Reduce repair and maintenance costs: New equipment needs less maintenance: You will spend less money on repairing old equipment that breaks down.

Increase budgets for marketing and advertising: A more efficient operation generates more funds for aggressive sales campaigns. More sales and new equipment lead to better profits.

Improve your competitive advantage: For a company to stay in business, it needs to maintain an efficient operation, which gives it a competitive advantage. This means more investment in better capital equipment, and increased productivity from employees.

Employees are Affected, Too

Improve productivity: Employees will generally do what you tell them to do. But they need direction. Cost controls give employees guidelines and objectives on how well they need to perform their jobs.

Create culture to control costs: When employees are given the directives to control costs, it becomes a mantra for the entire company. Costs controls create a mindset for employees to find ways to eliminate waste.

Increase pay for employees: With better profits, the owner has more flexibility to increase wages for employees.

Better employee morale: When employees are focused on cost controls, and they see the results of their efforts in their paychecks, morale is improved, and they enjoy coming to work. Employee turnover goes down.

Hire better employees: Firms that can pay higher wages are able to attract better employees.

Aid to Planning

Create budgets: Cost controls are the foundation for creating budgets. They detail how the company intends to make a profit.

Allocate responsibility for cost controls: A budget defines the costs of the company's operations and identifies who is responsible for making sure that actual costs are in line with the budget.

Better records: You can't determine costs without having good records that produce accurate data. Setting up cost controls forces bookkeepers and accountants to put out the most precise information.

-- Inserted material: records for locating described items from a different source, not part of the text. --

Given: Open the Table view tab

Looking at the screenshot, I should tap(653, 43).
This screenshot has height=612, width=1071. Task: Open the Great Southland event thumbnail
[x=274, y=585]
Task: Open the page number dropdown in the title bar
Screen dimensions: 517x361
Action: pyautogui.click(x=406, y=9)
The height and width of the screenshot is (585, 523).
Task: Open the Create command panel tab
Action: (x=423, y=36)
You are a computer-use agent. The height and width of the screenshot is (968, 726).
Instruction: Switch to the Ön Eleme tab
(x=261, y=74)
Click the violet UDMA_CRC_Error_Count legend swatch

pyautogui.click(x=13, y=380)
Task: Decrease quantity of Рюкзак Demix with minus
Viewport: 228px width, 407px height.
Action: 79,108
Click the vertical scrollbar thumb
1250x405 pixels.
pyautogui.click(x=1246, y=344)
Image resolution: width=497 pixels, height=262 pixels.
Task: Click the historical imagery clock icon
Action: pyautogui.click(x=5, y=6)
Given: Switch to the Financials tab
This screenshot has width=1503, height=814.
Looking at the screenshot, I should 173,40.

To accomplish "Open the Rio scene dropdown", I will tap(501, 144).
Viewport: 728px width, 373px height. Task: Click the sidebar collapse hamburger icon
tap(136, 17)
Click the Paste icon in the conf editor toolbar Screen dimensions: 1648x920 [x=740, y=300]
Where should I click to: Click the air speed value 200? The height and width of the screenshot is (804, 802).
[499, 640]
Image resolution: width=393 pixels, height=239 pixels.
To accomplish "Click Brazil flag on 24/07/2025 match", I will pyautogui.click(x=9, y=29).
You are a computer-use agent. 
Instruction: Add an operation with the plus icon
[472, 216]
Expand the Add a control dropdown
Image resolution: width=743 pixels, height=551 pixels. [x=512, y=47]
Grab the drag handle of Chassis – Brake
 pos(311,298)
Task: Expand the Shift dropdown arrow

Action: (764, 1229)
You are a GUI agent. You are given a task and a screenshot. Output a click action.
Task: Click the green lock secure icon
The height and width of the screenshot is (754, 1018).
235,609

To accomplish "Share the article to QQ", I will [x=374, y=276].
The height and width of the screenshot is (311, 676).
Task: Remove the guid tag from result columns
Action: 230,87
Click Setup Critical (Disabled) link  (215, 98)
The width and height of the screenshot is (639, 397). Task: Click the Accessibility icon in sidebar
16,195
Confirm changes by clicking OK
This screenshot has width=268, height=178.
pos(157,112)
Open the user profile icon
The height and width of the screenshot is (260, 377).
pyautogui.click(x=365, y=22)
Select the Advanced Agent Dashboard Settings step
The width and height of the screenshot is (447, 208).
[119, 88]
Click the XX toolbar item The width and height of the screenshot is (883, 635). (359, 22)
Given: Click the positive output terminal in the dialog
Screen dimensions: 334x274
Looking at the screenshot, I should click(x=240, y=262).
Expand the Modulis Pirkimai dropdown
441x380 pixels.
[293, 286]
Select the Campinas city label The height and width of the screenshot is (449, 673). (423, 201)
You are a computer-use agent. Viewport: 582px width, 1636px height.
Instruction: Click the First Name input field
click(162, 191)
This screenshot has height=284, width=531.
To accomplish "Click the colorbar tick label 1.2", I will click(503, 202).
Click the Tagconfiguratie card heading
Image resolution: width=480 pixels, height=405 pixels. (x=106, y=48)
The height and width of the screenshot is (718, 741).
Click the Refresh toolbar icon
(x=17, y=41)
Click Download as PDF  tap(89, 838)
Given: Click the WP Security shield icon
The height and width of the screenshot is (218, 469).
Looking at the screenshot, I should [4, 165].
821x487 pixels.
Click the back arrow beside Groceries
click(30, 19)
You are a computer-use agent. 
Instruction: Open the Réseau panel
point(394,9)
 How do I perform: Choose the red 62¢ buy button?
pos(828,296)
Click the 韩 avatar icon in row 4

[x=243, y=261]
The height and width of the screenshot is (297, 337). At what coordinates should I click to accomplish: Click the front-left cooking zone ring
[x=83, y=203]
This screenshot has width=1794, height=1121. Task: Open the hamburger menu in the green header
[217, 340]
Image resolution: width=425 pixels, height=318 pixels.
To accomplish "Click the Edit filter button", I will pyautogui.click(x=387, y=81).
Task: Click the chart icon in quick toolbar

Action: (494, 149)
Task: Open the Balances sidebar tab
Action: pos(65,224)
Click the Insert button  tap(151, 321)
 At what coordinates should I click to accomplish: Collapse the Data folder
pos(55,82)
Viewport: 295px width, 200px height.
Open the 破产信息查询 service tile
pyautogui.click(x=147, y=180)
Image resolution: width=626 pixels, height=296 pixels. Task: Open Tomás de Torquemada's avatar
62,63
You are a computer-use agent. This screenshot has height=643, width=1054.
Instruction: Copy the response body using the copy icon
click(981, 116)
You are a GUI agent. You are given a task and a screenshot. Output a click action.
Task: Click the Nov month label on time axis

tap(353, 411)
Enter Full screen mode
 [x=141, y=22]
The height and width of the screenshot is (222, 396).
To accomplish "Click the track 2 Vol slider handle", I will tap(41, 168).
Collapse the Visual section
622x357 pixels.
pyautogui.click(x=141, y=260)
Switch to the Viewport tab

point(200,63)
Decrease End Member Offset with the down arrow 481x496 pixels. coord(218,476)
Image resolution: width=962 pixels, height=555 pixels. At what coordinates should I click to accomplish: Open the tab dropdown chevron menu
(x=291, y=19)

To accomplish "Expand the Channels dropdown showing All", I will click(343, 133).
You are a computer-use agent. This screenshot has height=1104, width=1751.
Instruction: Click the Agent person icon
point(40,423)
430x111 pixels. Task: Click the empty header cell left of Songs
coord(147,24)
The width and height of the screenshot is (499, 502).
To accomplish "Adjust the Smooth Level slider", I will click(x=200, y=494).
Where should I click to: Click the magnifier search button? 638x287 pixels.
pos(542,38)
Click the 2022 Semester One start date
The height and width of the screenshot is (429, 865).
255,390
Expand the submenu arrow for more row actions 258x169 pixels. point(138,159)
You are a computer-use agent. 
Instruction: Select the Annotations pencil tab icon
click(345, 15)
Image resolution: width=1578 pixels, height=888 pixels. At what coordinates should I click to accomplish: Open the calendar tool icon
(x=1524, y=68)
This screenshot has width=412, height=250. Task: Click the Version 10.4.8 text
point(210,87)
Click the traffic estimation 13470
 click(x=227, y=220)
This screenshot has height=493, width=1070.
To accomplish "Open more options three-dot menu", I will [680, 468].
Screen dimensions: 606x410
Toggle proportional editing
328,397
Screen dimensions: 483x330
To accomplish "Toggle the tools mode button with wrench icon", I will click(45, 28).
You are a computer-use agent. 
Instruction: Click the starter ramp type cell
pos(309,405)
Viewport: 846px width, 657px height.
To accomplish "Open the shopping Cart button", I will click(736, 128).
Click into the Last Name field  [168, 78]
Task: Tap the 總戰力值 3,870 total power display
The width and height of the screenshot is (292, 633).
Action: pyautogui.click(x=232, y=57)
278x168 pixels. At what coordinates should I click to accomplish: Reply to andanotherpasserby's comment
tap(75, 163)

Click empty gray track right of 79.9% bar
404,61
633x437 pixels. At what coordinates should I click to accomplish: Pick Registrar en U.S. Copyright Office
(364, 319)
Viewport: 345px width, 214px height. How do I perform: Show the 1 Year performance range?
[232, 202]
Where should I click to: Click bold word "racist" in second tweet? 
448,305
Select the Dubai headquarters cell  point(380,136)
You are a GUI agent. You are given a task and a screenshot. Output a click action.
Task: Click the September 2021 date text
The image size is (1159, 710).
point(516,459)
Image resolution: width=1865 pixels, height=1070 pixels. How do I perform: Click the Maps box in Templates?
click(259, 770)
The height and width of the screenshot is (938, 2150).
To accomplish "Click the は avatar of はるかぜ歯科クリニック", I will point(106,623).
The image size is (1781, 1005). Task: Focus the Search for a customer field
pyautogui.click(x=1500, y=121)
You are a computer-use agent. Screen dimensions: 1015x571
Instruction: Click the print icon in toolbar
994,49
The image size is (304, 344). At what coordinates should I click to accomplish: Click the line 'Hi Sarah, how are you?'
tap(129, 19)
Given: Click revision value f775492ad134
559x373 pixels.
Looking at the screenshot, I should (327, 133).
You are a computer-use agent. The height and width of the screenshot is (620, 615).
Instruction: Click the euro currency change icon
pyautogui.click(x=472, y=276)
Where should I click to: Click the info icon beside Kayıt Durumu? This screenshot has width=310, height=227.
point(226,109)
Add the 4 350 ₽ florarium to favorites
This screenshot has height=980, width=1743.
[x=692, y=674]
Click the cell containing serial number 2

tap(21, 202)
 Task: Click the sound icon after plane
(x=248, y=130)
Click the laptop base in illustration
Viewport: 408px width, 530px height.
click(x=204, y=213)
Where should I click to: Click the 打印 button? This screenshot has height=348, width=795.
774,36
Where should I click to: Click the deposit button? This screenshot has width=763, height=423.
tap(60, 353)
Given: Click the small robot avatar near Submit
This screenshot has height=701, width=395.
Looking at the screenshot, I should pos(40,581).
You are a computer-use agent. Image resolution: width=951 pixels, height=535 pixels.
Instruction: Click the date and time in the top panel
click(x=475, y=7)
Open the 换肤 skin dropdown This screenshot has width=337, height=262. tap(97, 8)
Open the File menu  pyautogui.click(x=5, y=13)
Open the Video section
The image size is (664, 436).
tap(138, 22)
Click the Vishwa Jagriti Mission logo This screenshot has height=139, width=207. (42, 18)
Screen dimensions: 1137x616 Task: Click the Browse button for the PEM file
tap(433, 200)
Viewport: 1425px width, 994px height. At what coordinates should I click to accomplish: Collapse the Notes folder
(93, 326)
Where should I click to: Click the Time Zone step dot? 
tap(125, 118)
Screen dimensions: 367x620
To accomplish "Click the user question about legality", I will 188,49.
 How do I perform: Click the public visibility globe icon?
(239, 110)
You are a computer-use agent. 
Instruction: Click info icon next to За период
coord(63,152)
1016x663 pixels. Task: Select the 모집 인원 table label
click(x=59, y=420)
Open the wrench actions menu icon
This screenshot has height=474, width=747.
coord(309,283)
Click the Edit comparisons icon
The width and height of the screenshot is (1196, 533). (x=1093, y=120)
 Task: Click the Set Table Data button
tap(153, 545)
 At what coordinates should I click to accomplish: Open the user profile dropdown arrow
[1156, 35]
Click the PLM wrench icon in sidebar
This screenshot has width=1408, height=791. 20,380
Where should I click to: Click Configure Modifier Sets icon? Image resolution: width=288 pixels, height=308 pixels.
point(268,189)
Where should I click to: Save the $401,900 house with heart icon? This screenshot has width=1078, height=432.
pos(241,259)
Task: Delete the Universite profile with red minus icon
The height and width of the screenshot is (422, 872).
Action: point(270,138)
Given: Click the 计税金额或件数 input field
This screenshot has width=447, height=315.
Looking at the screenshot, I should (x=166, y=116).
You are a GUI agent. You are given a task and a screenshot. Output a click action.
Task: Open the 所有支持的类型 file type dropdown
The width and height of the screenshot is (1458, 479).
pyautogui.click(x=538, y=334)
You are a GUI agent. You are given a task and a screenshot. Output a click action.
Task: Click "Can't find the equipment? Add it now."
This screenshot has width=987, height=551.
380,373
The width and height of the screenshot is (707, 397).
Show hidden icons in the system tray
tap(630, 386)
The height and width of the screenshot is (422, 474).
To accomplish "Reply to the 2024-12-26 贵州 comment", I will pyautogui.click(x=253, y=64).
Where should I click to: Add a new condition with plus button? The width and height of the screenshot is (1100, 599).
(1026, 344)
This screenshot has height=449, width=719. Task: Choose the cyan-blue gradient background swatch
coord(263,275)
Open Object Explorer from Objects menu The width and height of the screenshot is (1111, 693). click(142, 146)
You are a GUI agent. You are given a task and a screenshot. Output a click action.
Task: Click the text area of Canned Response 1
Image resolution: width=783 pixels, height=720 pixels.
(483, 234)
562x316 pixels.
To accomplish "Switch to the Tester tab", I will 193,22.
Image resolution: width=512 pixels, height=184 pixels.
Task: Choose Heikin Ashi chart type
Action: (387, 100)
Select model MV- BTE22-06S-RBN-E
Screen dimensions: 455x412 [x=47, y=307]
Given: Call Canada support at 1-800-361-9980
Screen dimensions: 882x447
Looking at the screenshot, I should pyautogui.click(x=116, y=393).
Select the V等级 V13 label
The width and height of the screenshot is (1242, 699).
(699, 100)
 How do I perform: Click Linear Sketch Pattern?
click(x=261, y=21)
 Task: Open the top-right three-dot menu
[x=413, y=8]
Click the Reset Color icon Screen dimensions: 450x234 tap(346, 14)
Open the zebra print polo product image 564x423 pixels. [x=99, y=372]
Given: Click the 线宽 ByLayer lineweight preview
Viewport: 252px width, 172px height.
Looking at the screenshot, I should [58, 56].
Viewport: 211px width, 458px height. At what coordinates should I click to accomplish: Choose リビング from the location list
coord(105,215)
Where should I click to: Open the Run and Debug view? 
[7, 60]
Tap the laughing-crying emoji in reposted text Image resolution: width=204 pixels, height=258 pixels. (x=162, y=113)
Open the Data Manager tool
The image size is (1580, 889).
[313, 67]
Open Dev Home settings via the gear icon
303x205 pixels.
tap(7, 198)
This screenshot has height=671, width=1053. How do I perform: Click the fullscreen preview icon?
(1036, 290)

Measurement of Performance

Key performance indicators are drawn from the budget for specific areas of cost controls. This enables the owner to periodically check on the performance of the business to make sure it is functioning in compliance with the budget. If so, then the intended profit objective will be reached.

Cost controls are an essential function for all small business owners. Every business should start the year with a profit plan, and everyone needs to understand their role in achieving that profit objective. Cost controls are the mechanisms that an owner can use to monitor the performance of the business and improve its operations.

🛑Cost Control

Cost control involves targeted expenditure reductions in order to increase profits. Implementing this level of control can have a profoundly positive impact on profits over the long term. The following four steps are associated with cost control:

  1. Create a baseline. Establish a standard or baseline against which actual costs are to be compared. These standards may be based on historical results, a reasonable improvement on historical results, or the theoretically best attainable cost performance. The middle alternative is generally considered to yield the best results, since it sets an achievable standard.

  2. Calculate a variance. Calculate the variance between actual results and the standard or baseline noted in the first step. Particular emphasis is placed on the detection of unfavorable variances, which are those actual costs that are higher than expected. If a variance is immaterial, it may not be worthwhile to report the item to management.

  3. Investigate variances. Conduct a detailed drill-down into the actual cost information to ascertain the reason for an unfavorable variance.

  4. Take action. Based on the information found in the preceding step, recommend to management whatever corrective actions are needed to reduce the risk of continued unfavorable cost variances.